Issue 15 • July 2013

Child’s Play

I vividly remember crossing the finish line of my first race, the Marine Corps Half Marathon, October 3, 2009. Prior to that time, I had zero athletic ability. I never thought I’d run 1 mile, let alone 13.1! As I rounded the corner, racing toward the finish line, I saw them, my beautiful family. My husband and 4 daughters were holding their homemade signs, and I was overcome with emotion. I wanted to share this feeling with them one day.

That day came…

My first training chance with the girls came the following year, when I helped start a Run/Walk program at my daughter’s elementary school. Not only did I witness her run over 26 miles in the duration of a school year and earn her “Marathon Medal,” but I also trained with her for her first Kids Triathlon.

I’ve since had the privilege of running at least one 5K with each of my older daughters, several fun runs with all four of my girls, and cheering on my oldest daughter in her Cross Country and Track seasons. The pride I felt crossing the finish line of my race was nothing compared to watching my children reach their goals!

Their goals are getting bigger and so has my responsibility to them. Currently, my oldest daughter is training for her first half marathon. She chose the race, in lieu of a”Sweet 16” birthday party. A girl after my own heart!

Tips for Training… from the heart and for the heart

Patience. Training with your children takes a lot of patience. More often than not, I begin running with a grumpy kid, who would have rather slept in, is too hot, thirsty, and doesn’t feel well. By the end of the run, endorphins are flowing, and they are elated with accomplishment. We all experience firsthand dedication’s pay off. Despite a slow or painful beginning, here are some of the benefits I’m enjoying:

  • Stronger bond and better communication.
  • Improvement in their self-esteem.
  • Increase in stress management for us all.
  • More healthful nutritional decisions.
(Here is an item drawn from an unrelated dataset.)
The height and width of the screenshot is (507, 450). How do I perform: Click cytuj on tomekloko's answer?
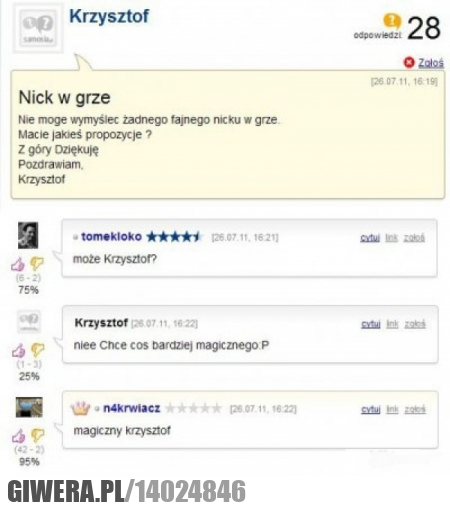[x=370, y=238]
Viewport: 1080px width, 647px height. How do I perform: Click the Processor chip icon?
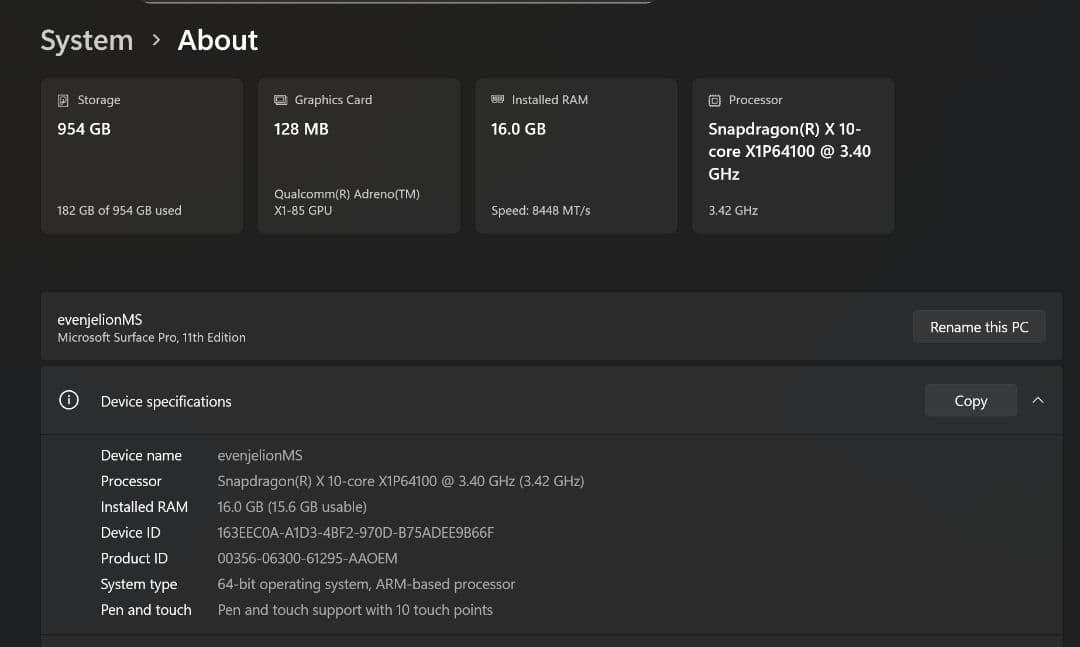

Reward. The best advice that I could give to anyone wanting to train with kids – find a great goal race. Look for great incentives, like a finishers medal, post race treats, a cool race shirt, or a fun color-filled race, where you finish looking as if you lost a fight with a rainbow. A destination race is also an exciting reward.

Plan ahead. Find a training plan that fits your family’s schedule. The Couch to 5k is a very popular one; however, if your child is already active I prefer the novice 5k plan by Hal Higdon. For my family, we often substitute the long walk on Sunday for some type of Cross training. Biking, swimming, yoga, and zumba are all excellent choices!

Single out. Although schedules don’t always permit, I alternate running with each of my children alone. I try to plan one-on-one time as often as possible, even if it means doing a few two-a-day workouts. Your child will love having some special time set aside for just them. Some of our best conversations took place on one-on-one runs.

Don’t forget yourself. Setting aside time to reach your own goals is a must. Run your first marathon, do a triathlon. You will inspire your children to accomplish goals. Plus, you will need workouts, solitary or with training buddies, for your own sanity.